Activated charcoal can also be administered. However, this is unlikely to be effective unless administered within 4-8 hours of ingestion.

And then there’s treatment…

Clinically affected patients require rapid treatment and often intensive monitoring and care.

Treatment includes administering vitamin K1 for at least 21 days. Oral administration (with a meal, since vitamin K is a fat-soluble vitamin) is preferred to prevent haematomas from forming at injection sites.

As the effects of vitamin K1 are not immediate, a blood transfusion will be needed in an emergency. Frozen plasma, fresh frozen plasma, and cryo-supernatant all contain our vitamin K-dependent clotting factors, so they can all be used to manage anticoagulant rodenticide toxicity.

In addition, if the patient is markedly anaemic from their bleeding (which, thankfully, is uncommon), they will need either packed red blood cells alongside their plasma or they can be given whole blood. If you don’t have whole blood or packed cells available, an autotransfusion can be performed if the patient is bleeding into their thoracic or abdominal cavity - just remember, though, that this blood does not contain clotting factors, so plasma still needs to be administered alongside this.
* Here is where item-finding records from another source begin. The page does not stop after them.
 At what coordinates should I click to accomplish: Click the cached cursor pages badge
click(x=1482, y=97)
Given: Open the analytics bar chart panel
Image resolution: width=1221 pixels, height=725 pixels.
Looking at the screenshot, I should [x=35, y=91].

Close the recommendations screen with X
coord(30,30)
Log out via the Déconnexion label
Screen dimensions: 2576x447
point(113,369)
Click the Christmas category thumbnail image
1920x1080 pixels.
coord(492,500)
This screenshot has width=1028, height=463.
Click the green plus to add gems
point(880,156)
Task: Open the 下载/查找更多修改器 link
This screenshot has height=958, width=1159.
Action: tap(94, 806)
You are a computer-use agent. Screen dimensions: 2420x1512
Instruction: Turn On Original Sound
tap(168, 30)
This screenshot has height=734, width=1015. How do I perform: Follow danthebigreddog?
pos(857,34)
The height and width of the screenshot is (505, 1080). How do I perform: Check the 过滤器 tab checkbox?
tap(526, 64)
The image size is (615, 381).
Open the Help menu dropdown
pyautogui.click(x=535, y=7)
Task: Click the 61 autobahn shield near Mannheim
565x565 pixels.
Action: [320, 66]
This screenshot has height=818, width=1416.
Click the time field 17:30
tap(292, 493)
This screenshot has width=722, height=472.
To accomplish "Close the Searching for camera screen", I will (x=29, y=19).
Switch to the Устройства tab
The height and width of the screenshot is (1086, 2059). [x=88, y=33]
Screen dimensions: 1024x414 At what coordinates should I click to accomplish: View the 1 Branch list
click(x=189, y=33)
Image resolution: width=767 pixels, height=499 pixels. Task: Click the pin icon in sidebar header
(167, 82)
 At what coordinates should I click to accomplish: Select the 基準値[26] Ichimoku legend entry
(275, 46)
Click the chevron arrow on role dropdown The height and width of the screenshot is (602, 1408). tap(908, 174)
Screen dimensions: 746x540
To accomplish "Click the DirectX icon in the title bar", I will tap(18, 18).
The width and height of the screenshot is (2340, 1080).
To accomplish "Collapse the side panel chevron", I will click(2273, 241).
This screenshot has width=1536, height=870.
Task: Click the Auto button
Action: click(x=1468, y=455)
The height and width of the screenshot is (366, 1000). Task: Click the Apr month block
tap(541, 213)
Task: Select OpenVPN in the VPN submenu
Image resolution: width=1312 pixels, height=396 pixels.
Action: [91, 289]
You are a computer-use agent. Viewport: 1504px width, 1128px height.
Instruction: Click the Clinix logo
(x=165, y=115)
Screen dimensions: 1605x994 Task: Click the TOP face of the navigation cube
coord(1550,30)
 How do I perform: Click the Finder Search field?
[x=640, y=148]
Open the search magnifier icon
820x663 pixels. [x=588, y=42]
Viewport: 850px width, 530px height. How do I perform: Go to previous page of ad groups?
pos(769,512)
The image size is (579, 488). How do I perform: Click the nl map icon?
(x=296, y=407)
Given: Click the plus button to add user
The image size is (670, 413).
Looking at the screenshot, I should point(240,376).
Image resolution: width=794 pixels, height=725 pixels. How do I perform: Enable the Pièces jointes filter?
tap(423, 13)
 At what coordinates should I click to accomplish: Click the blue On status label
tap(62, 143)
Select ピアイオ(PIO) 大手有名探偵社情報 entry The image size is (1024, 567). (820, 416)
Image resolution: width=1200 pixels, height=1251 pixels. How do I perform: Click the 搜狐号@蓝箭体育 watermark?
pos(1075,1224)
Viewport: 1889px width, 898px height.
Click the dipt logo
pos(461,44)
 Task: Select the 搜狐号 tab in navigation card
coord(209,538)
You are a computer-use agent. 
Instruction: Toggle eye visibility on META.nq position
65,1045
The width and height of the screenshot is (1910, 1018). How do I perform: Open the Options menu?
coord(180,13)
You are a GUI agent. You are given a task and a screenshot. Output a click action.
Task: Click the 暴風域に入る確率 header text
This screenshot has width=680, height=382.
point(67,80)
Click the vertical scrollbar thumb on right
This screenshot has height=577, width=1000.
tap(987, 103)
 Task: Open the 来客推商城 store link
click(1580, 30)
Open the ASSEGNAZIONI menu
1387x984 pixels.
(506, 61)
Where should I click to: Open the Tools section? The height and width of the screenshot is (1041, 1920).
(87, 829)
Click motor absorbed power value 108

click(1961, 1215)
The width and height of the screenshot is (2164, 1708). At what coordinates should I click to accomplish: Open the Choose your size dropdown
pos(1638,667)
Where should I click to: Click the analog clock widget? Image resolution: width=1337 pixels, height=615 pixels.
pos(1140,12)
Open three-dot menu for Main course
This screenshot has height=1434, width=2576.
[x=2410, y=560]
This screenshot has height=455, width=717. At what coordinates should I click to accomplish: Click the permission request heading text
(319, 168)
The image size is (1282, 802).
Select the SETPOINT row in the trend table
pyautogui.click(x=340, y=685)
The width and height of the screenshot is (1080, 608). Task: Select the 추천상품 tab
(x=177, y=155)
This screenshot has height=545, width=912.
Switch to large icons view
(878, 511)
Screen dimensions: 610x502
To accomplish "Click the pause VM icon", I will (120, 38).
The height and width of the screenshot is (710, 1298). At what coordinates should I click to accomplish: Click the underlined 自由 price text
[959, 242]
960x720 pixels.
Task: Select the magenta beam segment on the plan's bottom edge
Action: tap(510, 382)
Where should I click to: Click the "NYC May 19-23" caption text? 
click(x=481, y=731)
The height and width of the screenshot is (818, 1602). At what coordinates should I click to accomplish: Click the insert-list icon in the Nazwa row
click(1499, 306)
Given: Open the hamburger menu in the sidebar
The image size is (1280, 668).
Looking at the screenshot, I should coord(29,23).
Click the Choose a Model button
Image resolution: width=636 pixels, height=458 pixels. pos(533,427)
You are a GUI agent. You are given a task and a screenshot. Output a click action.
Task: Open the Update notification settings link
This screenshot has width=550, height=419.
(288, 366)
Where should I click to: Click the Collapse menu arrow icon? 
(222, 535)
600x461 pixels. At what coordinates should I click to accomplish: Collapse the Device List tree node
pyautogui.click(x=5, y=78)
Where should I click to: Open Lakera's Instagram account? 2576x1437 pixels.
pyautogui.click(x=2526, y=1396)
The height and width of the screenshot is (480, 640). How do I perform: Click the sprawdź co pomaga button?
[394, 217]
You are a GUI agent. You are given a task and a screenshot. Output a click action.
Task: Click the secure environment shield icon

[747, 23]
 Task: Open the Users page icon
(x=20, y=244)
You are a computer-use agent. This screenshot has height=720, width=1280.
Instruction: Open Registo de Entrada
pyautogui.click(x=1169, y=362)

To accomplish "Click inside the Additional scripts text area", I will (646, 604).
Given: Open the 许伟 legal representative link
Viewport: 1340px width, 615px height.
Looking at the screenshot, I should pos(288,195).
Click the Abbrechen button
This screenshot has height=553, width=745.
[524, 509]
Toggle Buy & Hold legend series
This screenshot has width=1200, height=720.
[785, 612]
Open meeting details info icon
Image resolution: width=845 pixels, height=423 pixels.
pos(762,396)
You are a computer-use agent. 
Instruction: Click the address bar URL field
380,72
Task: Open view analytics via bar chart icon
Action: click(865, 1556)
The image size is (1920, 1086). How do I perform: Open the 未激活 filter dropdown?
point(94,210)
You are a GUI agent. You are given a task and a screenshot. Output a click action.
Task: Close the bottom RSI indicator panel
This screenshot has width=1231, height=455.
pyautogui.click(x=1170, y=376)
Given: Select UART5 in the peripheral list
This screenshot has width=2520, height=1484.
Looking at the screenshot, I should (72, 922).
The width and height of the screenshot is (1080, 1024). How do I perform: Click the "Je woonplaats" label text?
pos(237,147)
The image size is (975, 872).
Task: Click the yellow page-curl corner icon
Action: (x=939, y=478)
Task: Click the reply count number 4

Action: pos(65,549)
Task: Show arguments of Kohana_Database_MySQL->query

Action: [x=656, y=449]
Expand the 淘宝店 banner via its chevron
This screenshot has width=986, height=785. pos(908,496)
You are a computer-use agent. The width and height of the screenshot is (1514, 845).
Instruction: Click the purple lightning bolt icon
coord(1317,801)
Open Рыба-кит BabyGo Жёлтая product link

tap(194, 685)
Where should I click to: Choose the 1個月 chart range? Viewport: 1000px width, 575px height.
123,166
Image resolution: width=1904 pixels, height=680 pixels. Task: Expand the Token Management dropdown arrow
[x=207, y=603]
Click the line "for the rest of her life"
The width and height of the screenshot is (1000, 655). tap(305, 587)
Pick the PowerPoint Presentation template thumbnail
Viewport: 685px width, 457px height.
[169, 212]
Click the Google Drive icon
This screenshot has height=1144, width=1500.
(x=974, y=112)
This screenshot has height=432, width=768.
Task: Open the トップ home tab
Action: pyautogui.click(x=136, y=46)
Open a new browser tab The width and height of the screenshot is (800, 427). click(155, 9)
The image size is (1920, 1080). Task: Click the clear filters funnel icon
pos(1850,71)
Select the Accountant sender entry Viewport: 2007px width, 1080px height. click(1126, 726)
Alongside blood products, our patients need supportive treatment, such as gastroprotectants (especially in the event of melena), antiemetics, and oxygen therapy, depending on the location of their bleeding.

And what about nursing care?

Nursing care of the anticoagulant rodenticide toxicity patient is vast and includes careful monitoring of cardiovascular status and monitoring for evidence of further bleeding alongside general nursing care.

Patients with pulmonary or pleural haemorrhage require respiratory support, including oxygen therapy, a hands-off approach and minimal and gentle handling to avoid worsening respiratory distress.

Where our patients have an increased risk of bleeding, we must keep them calm and rested and handle them carefully to prevent further bleeding. This means avoiding jugular venepuncture, only using small peripheral vessels for repeat sampling, and avoiding IM +/- SC injections where possible.

Patients receiving transfusions require careful monitoring to identify transfusion reactions and react quickly if one is noted. We’ll be chatting about transfusions in our next episode, so make sure you listen to that one next!

We tend to keep our clinically-affected patients hospitalised for inpatient treatment until PT is normal. They can then be discharged on ongoing oral vitamin K1 treatment and treated as an asymptomatic patient. 

The patient’s clotting times are rechecked 2-3 days after their last dose of vitamin K1, and treatment is stopped when levels remain normal.

At home, clients should monitor the patient carefully for bleeding and keep them calm and rested until they have completely recovered and their PT is normal.

So that’s an overview of anticoagulant rodenticide toxicity! The treatment and care requirements for these patients can be vast and vary depending on how quickly after ingestion we see the patient and how clinically affected they are. This starts with understanding how anticoagulant rodenticides work and their impact on our patients - exactly what we’ve covered today!